Using patent citations to assess science-innovation linkages and the value of medical research

This study had one specific aim: administer a survey of citing inventors and use machine learning techniques to see what types of research are influential and why.

Faculty: Kevin Bryan

Research Summary

The Hungarian-American immunologist Katalin Karikó has become a household name over the past year. Her breakthrough discoveries on the therapeutic potential of mRNA led directly to the Pfizer-BioNTech and Moderna Covid-19 vaccines. These vaccines have proven to be the most effective tools we have in suppressing the pandemic.

Any story of Karikó’s work discusses the long arc of her career from a bench scientist working on interferon induction to her research in the 1990s at the University of Pennsylvania on the potential for mRNA-based gene therapy.
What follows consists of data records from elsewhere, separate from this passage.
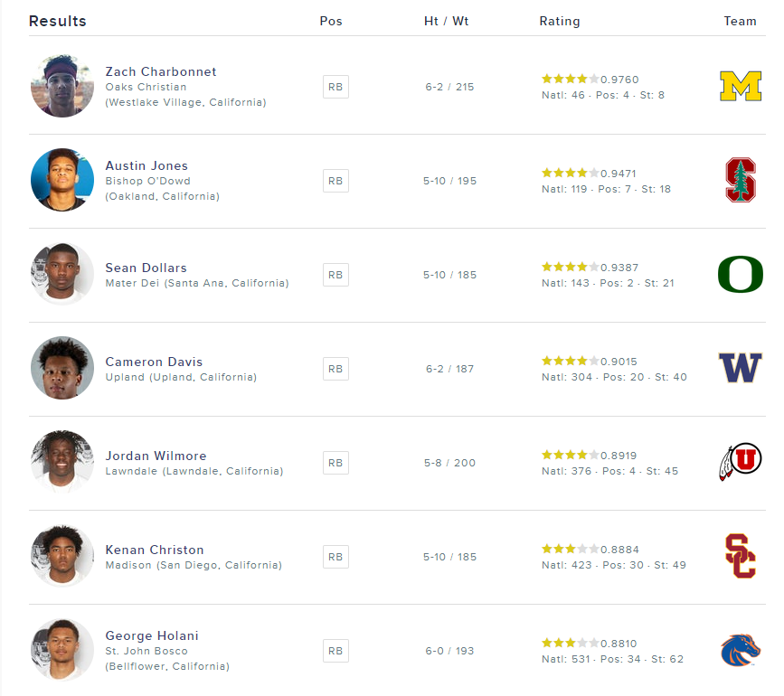Click Austin Jones's headshot photo
Screen dimensions: 784x696
[x=62, y=180]
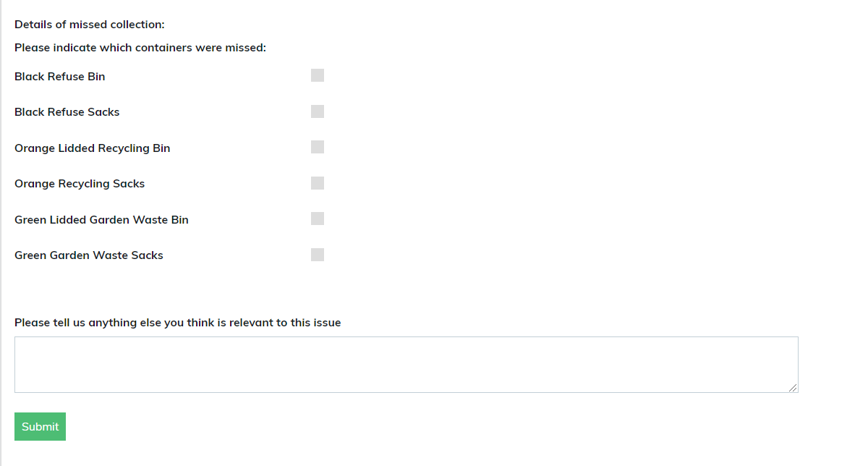The width and height of the screenshot is (868, 466).
Task: Grab the text area resize handle
Action: point(793,388)
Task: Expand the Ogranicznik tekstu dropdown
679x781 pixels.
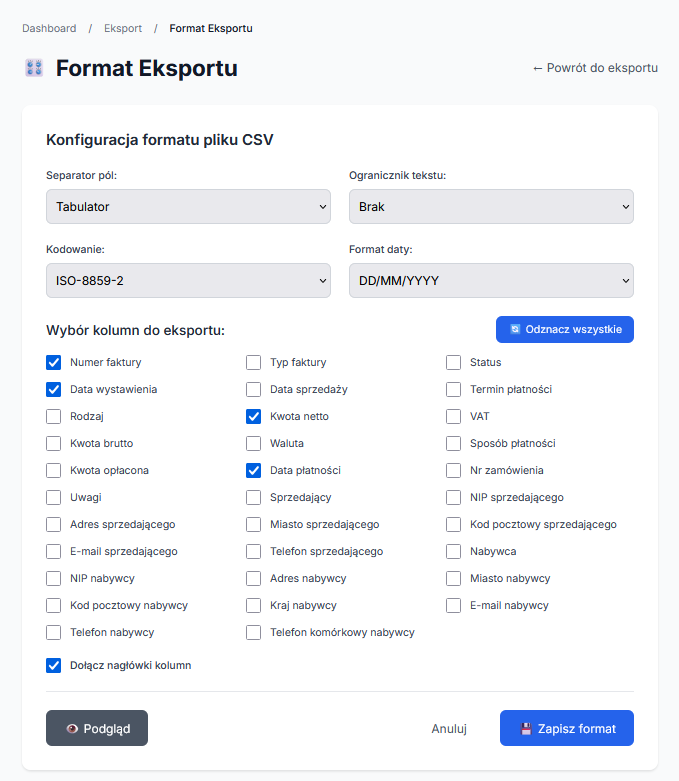Action: (x=491, y=207)
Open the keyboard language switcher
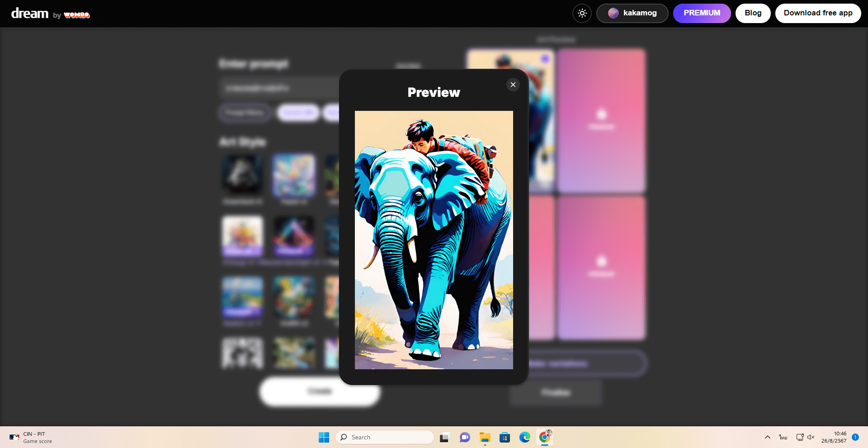This screenshot has height=448, width=868. 783,437
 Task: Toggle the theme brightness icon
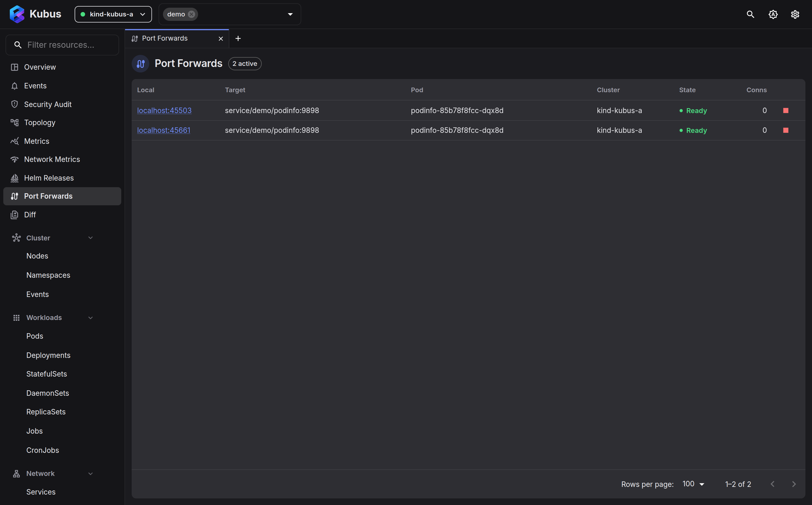[x=773, y=14]
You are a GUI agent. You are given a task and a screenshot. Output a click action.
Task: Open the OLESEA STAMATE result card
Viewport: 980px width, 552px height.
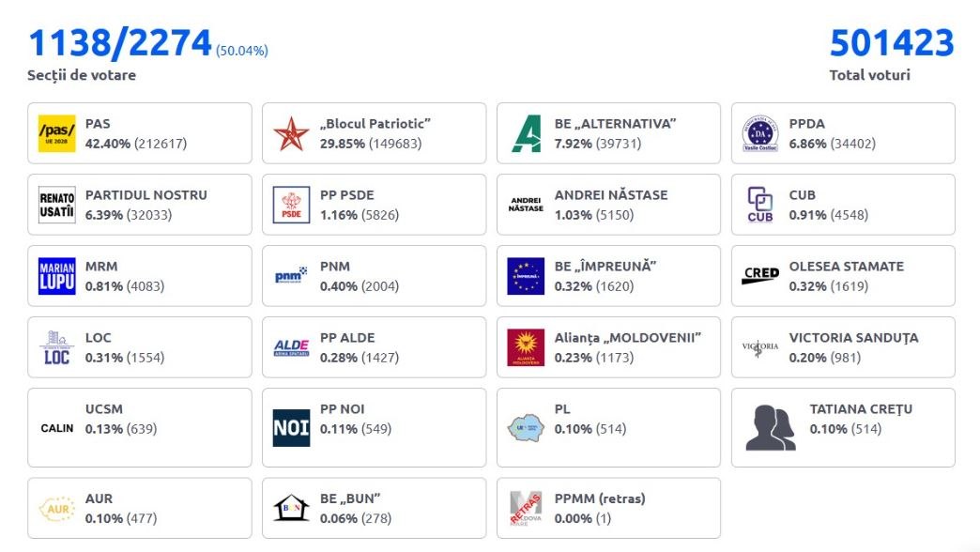[843, 276]
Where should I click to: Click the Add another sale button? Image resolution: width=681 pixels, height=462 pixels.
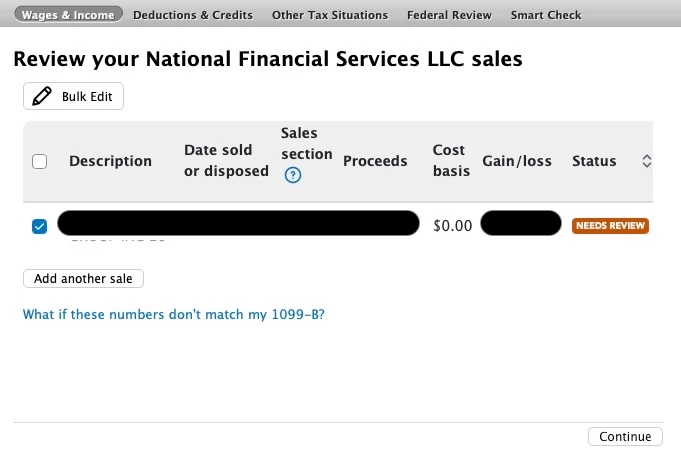(83, 279)
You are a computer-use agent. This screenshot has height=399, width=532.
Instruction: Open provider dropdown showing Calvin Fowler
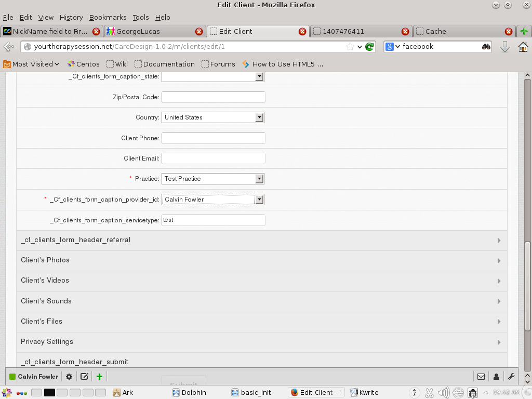click(213, 200)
Consider a policymaker or pharmaceutical CEO who hears this biography. These leaders want to ensure that we do not miss the next Karikó. At an even more basic level, they want to understand exactly what type of “building blocks” allowed Karikó to make her discoveries.

Fundamentally, knowing what allows scientists to succeed requires some ability to measure what resources they use. This is a very challenging problem when the resources in question are ideas from the past. What research motivated Karikó to work on mRNA? What inspired the types of use cases she ended up drawing on? What tools did she use on her research? What breakthroughs by prior researchers allowed her to, as Newton said, “stand on the shoulders of giants” in pushing the knowledge frontier forward?

These are hard questions to answer because ideas are, after all, “in the air”. Scientists do not always write down the antecedents of their own ideas. In some cases, they may not even know what these antecedents are. Consider the famous story from the 19^th century German chemist August Kekulé about his discovery of the chemical structure of benzene as the result of a strange dream. Kekulé had been imagining the ancient Egyptian symbol of the ouroboros, a snake eating its own tail. When he awoke, this ouroboros inspired his suggestion that benzene contains a ring structure of single- and double-bonded hydrogen and oxygen. The problem with this story was later discovered by historians of science with access to his lab notebooks: it turns out that the Kekulé was 99% of the way to figuring out his discovery even before the famous dream. Even scientists’ own autobiographies may mislead about what inspired their discoveries!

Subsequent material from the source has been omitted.